Start of EXTRACTED MATERIAL
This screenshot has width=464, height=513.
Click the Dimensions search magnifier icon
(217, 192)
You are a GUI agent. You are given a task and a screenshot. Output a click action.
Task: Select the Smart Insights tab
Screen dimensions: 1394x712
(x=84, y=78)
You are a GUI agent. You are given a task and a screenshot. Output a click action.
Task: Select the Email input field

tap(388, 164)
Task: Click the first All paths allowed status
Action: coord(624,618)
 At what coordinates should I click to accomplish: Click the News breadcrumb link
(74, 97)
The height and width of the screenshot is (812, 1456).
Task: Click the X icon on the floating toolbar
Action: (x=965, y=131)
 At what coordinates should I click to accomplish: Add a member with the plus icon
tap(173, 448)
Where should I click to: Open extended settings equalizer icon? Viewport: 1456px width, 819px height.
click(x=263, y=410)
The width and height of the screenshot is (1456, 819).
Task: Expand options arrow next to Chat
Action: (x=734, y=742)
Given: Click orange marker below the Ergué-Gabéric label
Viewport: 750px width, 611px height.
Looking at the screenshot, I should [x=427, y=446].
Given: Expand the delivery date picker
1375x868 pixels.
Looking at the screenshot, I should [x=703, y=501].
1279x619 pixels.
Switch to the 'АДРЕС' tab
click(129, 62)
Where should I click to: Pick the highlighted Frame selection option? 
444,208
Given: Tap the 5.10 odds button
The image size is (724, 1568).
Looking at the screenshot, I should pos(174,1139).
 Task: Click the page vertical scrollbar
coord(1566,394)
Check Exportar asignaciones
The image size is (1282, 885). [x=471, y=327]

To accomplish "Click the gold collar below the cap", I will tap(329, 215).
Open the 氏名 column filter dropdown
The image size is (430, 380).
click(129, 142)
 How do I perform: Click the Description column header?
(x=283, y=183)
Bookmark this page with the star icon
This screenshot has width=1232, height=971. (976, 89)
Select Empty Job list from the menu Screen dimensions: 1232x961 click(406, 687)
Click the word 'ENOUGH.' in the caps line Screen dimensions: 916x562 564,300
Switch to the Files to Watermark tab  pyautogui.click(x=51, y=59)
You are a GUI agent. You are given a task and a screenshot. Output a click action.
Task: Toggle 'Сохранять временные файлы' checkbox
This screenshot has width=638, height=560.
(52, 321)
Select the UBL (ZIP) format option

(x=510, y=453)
End of EXTRACTED MATERIAL
→ **TASK DIRECTIONS**
Can you copy the data starting at the line that contains "Task: Click the page vertical scrollbar" and ending at the line that contains "click(129, 142)", changing "gold" to "silver" and leaving everything else the same?

→ **WRITTEN ANSWER**
 Task: Click the page vertical scrollbar
coord(1566,394)
Check Exportar asignaciones
The image size is (1282, 885). [x=471, y=327]

To accomplish "Click the silver collar below the cap", I will tap(329, 215).
Open the 氏名 column filter dropdown
The image size is (430, 380).
click(129, 142)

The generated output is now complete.